- EXCERPTED TEXT
::::

# Experimenting on the Abalone dataset with Amazon SageMaker XGBoost Algorithm

## Setup environment

In [None]:
!pip install -q sagemaker==2.37.0
!pip install -q sagemaker-experiments==0.1.24

In [None]:
import io
import os
import time
import boto3
import sagemaker
from sagemaker.session import Session
from sagemaker.inputs import TrainingInput
from sagemaker.xgboost.estimator import XGBoost
from sagemaker.analytics import ExperimentAnalytics
from smexperiments.experiment import Experiment
from smexperiments.trial import Trial
from smexperiments.trial_component import TrialComponent
from smexperiments.tracker import Tracker

role = sagemaker.get_execution_role()
region = boto3.Session().region_name
sess = boto3.Session()
sm = sess.client('sagemaker')
bucket = sagemaker.Session().default_bucket()
prefix = 'sagemaker/DEMO-xgboost-inference-script-mode'

## Get data

In [None]:
s3 = boto3.client("s3")
# Load the dataset
FILE_DATA = 'abalone'
s3.download_file("sagemaker-sample-files", f"datasets/tabular/uci_abalone/abalone.libsvm", FILE_DATA)
sagemaker.Session().upload_data(FILE_DATA, bucket=bucket, key_prefix=prefix+'/train')

train_input = TrainingInput("s3://{}/{}/{}/".format(bucket, prefix, "train"), content_type="text/libsvm")

::::

- GIVEN REQUEST
In the Abalone XGBoost notebook, list every class imported from the smexperiments package. The lines that follow have no connection to the Abalone XGBoost notebook.

::::

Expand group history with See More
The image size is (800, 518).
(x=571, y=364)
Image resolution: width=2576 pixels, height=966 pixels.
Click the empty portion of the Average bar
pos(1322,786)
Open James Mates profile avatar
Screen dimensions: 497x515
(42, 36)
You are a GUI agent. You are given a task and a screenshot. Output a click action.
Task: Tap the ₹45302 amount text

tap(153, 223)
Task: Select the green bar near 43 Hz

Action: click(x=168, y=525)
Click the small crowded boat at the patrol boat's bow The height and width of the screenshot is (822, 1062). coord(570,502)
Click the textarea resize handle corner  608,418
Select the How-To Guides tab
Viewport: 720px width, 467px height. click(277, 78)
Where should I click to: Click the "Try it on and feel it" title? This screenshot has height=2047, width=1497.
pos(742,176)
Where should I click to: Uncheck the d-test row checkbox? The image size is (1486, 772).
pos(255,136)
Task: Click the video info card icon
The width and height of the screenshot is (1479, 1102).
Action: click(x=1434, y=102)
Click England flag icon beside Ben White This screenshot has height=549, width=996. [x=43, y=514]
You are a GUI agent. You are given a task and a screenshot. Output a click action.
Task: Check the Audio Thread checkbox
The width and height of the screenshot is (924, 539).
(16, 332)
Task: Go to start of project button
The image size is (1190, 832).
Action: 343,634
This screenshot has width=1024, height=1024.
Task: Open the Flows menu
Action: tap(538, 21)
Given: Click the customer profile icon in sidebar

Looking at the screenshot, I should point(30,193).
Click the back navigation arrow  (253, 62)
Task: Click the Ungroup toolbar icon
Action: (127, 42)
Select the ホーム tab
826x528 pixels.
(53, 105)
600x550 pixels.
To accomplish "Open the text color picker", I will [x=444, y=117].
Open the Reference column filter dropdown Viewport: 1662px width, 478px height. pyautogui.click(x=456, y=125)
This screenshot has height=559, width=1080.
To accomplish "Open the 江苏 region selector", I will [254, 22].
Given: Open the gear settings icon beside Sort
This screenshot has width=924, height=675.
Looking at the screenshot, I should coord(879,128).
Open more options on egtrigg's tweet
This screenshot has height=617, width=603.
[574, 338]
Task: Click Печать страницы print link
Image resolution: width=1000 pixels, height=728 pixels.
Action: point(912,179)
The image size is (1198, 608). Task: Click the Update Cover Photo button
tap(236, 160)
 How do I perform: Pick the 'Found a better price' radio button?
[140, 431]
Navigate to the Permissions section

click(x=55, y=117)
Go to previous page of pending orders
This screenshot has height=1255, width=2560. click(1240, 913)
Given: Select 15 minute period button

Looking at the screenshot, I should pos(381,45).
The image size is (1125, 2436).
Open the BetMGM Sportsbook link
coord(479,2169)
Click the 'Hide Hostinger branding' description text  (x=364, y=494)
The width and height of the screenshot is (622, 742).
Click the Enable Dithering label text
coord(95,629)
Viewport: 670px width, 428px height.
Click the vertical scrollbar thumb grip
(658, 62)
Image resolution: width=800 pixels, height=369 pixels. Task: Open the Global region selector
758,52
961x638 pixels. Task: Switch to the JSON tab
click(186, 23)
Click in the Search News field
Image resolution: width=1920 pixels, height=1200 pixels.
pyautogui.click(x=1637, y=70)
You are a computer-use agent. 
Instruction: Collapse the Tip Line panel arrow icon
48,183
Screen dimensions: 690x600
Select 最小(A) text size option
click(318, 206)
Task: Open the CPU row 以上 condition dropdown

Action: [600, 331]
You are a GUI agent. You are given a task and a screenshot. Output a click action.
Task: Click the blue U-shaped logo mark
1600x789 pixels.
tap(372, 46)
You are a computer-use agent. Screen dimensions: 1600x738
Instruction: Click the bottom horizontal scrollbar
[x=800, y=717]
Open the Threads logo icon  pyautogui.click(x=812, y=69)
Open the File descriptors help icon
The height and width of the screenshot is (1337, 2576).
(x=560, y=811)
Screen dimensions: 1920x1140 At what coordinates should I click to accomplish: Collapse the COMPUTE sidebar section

::::

- COMPLETE OUTPUT
Experiment, Trial, TrialComponent, Tracker